> [Instructions to follow]: Each line of the material must be returned exactly.

-----

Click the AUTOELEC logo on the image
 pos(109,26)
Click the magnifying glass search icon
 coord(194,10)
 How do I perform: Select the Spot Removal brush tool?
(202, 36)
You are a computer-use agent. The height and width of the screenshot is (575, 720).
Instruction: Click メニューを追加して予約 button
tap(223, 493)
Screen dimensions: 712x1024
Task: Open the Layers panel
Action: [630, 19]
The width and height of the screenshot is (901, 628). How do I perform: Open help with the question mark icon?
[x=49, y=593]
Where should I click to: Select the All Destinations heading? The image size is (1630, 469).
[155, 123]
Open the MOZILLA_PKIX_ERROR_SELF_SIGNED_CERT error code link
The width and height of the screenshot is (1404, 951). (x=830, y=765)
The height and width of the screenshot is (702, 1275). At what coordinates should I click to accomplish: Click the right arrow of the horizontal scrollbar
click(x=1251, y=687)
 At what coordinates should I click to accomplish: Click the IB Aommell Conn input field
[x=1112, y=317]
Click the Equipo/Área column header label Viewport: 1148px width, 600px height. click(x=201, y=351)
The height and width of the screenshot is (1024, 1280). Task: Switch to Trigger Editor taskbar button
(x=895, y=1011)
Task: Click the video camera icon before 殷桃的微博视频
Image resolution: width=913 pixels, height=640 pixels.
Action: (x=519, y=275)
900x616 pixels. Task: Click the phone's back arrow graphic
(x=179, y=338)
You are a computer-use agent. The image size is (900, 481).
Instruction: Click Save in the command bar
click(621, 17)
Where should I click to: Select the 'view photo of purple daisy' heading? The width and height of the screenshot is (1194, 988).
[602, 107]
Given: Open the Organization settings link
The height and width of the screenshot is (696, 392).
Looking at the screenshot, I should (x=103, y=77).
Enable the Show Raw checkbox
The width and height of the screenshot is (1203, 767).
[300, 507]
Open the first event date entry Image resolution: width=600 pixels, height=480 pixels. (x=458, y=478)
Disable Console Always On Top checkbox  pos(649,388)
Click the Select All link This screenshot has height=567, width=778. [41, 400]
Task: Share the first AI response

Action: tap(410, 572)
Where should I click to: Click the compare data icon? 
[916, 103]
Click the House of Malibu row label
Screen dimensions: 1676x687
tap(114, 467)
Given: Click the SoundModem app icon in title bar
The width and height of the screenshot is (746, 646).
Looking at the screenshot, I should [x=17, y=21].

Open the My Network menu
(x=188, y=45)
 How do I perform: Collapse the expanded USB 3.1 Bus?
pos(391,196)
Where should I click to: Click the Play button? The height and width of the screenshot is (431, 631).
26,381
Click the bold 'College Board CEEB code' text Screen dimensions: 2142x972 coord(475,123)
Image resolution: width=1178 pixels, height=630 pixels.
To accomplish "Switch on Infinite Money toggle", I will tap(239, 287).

-----

> [Solution to the exercise]:
Click the AUTOELEC logo on the image
 pos(109,26)
Click the magnifying glass search icon
 coord(194,10)
 How do I perform: Select the Spot Removal brush tool?
(202, 36)
You are a computer-use agent. The height and width of the screenshot is (575, 720).
Instruction: Click メニューを追加して予約 button
tap(223, 493)
Screen dimensions: 712x1024
Task: Open the Layers panel
Action: [630, 19]
The width and height of the screenshot is (901, 628). How do I perform: Open help with the question mark icon?
[x=49, y=593]
Where should I click to: Select the All Destinations heading? The image size is (1630, 469).
[155, 123]
Open the MOZILLA_PKIX_ERROR_SELF_SIGNED_CERT error code link
The width and height of the screenshot is (1404, 951). (x=830, y=765)
The height and width of the screenshot is (702, 1275). At what coordinates should I click to accomplish: Click the right arrow of the horizontal scrollbar
click(x=1251, y=687)
 At what coordinates should I click to accomplish: Click the IB Aommell Conn input field
[x=1112, y=317]
Click the Equipo/Área column header label Viewport: 1148px width, 600px height. click(x=201, y=351)
The height and width of the screenshot is (1024, 1280). Task: Switch to Trigger Editor taskbar button
(x=895, y=1011)
Task: Click the video camera icon before 殷桃的微博视频
Image resolution: width=913 pixels, height=640 pixels.
Action: (x=519, y=275)
900x616 pixels. Task: Click the phone's back arrow graphic
(x=179, y=338)
You are a computer-use agent. The image size is (900, 481).
Instruction: Click Save in the command bar
click(621, 17)
Where should I click to: Select the 'view photo of purple daisy' heading? The width and height of the screenshot is (1194, 988).
[602, 107]
Given: Open the Organization settings link
The height and width of the screenshot is (696, 392).
Looking at the screenshot, I should (x=103, y=77).
Enable the Show Raw checkbox
The width and height of the screenshot is (1203, 767).
[300, 507]
Open the first event date entry Image resolution: width=600 pixels, height=480 pixels. (x=458, y=478)
Disable Console Always On Top checkbox  pos(649,388)
Click the Select All link This screenshot has height=567, width=778. [41, 400]
Task: Share the first AI response

Action: tap(410, 572)
Where should I click to: Click the compare data icon? 
[916, 103]
Click the House of Malibu row label
Screen dimensions: 1676x687
tap(114, 467)
Given: Click the SoundModem app icon in title bar
The width and height of the screenshot is (746, 646).
Looking at the screenshot, I should [x=17, y=21].

Open the My Network menu
(x=188, y=45)
 How do I perform: Collapse the expanded USB 3.1 Bus?
pos(391,196)
Where should I click to: Click the Play button? The height and width of the screenshot is (431, 631).
26,381
Click the bold 'College Board CEEB code' text Screen dimensions: 2142x972 coord(475,123)
Image resolution: width=1178 pixels, height=630 pixels.
To accomplish "Switch on Infinite Money toggle", I will tap(239, 287).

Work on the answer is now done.